◆ Work to be completed
Each line starting at the one that contains "Screen dimensions: 1200x600" and ending at the one that contains "Task: Leave the meeting" must be returned exactly, and the rest of the listing is left out.

◆ Excerpted records
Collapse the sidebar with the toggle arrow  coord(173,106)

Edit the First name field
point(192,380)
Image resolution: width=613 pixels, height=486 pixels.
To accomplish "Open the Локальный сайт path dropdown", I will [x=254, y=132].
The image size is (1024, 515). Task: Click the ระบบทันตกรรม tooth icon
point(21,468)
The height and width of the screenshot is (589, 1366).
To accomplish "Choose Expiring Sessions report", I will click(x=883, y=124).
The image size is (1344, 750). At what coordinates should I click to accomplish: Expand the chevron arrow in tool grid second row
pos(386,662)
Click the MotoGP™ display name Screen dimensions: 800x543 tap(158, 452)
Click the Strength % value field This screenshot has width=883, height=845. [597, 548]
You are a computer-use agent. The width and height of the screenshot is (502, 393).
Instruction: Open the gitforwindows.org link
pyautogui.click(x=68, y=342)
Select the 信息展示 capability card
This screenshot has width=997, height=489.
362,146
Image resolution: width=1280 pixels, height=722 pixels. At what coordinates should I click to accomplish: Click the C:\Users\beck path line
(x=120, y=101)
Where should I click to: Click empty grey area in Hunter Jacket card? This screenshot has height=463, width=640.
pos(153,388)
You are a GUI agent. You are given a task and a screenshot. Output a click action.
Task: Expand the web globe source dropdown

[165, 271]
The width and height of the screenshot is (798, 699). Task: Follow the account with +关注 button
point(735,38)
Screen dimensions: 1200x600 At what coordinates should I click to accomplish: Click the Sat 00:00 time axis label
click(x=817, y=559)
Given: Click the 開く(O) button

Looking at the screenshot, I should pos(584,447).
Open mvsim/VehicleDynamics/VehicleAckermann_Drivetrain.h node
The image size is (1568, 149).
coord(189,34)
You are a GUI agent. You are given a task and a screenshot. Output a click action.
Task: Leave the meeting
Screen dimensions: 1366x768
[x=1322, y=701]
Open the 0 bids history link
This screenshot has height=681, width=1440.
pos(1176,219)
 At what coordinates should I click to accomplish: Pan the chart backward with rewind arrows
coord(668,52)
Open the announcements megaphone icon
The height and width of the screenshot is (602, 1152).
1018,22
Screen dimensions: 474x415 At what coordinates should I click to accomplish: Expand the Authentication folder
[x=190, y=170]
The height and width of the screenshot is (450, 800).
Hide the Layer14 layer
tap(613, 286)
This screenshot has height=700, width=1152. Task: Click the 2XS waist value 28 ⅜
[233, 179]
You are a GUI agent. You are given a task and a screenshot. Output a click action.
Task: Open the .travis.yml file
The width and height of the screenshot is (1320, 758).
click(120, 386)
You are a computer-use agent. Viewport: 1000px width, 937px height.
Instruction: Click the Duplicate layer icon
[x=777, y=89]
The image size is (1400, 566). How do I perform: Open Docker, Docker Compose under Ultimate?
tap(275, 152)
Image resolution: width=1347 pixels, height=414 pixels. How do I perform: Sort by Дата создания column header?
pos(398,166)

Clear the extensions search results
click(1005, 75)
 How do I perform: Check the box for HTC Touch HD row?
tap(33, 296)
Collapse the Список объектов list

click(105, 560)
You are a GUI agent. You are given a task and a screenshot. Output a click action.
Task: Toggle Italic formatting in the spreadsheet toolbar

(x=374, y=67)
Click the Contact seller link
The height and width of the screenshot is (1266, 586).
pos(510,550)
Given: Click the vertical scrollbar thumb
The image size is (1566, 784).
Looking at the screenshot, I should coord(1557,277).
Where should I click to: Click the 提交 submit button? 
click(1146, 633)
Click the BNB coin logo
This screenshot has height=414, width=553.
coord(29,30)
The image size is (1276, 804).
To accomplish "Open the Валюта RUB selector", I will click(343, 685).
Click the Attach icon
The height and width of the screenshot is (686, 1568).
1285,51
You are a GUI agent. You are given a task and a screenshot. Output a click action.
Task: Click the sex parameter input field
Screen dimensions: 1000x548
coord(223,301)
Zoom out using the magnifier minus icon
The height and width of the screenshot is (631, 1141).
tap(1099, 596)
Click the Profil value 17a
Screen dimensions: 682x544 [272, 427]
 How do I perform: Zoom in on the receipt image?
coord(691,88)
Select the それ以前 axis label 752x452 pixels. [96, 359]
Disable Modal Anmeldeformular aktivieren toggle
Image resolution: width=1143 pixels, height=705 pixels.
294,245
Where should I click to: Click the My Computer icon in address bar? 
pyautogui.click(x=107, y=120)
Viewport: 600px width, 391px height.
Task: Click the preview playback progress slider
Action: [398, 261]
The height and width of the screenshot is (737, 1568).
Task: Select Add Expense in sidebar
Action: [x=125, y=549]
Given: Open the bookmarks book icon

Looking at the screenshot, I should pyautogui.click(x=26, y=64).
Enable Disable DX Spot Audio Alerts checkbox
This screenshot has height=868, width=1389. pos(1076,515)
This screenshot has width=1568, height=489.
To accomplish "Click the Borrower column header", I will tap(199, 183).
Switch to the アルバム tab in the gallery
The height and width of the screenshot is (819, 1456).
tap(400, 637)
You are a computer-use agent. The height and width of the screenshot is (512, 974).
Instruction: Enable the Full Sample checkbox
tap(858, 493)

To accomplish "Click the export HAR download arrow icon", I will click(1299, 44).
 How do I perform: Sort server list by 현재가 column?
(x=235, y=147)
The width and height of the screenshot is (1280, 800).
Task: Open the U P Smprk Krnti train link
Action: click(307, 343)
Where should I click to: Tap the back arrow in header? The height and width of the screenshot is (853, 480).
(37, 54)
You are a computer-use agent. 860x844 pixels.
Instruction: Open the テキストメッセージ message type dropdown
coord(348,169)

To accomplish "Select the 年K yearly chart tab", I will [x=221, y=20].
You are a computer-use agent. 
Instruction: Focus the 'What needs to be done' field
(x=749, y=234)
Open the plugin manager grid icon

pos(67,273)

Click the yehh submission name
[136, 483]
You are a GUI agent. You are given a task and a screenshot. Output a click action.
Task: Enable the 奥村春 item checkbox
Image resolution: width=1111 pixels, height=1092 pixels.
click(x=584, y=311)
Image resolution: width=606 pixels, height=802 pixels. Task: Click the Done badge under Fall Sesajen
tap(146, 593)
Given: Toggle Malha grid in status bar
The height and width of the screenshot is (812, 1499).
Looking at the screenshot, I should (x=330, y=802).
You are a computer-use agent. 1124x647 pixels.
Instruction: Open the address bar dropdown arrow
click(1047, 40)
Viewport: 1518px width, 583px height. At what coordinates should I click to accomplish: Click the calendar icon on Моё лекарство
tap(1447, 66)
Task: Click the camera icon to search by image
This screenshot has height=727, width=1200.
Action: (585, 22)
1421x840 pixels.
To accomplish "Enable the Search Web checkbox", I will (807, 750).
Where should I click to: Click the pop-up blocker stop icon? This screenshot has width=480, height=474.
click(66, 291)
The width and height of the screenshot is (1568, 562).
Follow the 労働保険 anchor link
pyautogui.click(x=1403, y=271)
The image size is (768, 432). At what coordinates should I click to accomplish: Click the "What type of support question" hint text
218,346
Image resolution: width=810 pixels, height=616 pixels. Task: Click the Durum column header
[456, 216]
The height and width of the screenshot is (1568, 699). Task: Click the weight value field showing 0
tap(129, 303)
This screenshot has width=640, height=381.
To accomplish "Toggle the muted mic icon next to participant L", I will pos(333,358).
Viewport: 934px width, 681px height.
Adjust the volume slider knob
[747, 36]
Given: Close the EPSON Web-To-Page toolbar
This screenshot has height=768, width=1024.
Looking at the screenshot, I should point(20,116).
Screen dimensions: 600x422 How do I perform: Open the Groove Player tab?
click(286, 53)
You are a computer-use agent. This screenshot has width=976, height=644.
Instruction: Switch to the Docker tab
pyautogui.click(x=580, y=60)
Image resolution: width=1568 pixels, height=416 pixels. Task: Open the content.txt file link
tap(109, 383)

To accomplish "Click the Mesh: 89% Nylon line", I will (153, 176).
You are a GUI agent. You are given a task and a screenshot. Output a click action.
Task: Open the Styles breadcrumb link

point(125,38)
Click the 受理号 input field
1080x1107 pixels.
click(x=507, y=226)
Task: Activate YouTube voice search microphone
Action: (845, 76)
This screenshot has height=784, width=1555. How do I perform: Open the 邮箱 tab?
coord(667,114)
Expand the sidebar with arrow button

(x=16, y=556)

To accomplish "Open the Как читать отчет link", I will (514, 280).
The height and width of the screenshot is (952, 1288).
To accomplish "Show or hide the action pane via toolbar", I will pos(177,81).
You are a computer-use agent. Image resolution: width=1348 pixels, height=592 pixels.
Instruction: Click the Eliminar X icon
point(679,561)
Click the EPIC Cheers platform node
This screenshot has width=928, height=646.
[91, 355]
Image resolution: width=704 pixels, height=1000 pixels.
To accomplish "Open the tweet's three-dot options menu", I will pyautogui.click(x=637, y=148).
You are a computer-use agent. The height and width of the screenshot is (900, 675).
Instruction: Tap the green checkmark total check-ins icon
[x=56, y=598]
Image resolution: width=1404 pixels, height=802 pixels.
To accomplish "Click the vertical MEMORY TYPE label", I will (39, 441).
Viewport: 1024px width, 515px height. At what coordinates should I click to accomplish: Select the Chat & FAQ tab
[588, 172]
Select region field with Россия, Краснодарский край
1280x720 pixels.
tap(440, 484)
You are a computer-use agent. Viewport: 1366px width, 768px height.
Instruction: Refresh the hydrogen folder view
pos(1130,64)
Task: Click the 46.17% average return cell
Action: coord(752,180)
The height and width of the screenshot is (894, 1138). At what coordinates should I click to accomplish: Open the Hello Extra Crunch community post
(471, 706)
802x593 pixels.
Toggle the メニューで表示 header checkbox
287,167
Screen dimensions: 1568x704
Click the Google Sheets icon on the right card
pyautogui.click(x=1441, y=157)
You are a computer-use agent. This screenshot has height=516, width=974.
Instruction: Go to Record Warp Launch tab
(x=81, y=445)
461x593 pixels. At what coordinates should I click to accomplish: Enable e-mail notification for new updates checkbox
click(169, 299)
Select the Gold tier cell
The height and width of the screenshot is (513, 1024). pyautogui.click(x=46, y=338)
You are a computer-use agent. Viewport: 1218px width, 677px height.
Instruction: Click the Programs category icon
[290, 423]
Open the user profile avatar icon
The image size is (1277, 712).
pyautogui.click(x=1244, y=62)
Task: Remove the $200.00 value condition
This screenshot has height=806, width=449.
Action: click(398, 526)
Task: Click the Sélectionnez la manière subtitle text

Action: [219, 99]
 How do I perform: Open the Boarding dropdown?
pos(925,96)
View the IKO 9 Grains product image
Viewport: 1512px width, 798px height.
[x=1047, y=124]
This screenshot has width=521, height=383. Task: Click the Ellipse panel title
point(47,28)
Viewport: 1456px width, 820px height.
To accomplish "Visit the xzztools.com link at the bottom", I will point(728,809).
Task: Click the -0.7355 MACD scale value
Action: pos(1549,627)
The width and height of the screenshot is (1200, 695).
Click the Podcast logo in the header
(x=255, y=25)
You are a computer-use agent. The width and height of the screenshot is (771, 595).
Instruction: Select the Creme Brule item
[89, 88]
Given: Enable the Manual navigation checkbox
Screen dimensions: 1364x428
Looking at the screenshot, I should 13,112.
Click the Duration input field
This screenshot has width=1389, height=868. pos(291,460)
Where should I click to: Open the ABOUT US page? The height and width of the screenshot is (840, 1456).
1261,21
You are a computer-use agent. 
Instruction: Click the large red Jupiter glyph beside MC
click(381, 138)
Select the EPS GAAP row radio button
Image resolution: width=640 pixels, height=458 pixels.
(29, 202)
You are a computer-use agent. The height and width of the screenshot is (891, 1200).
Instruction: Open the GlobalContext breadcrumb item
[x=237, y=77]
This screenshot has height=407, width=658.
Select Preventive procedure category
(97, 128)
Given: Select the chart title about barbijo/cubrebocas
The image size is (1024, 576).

◆ Response to this task
Screen dimensions: 1200x600 At what coordinates should I click to accomplish: Click the Sat 00:00 time axis label
click(x=817, y=559)
Given: Click the 開く(O) button

Looking at the screenshot, I should pos(584,447).
Open mvsim/VehicleDynamics/VehicleAckermann_Drivetrain.h node
The image size is (1568, 149).
coord(189,34)
You are a GUI agent. You are given a task and a screenshot. Output a click action.
Task: Leave the meeting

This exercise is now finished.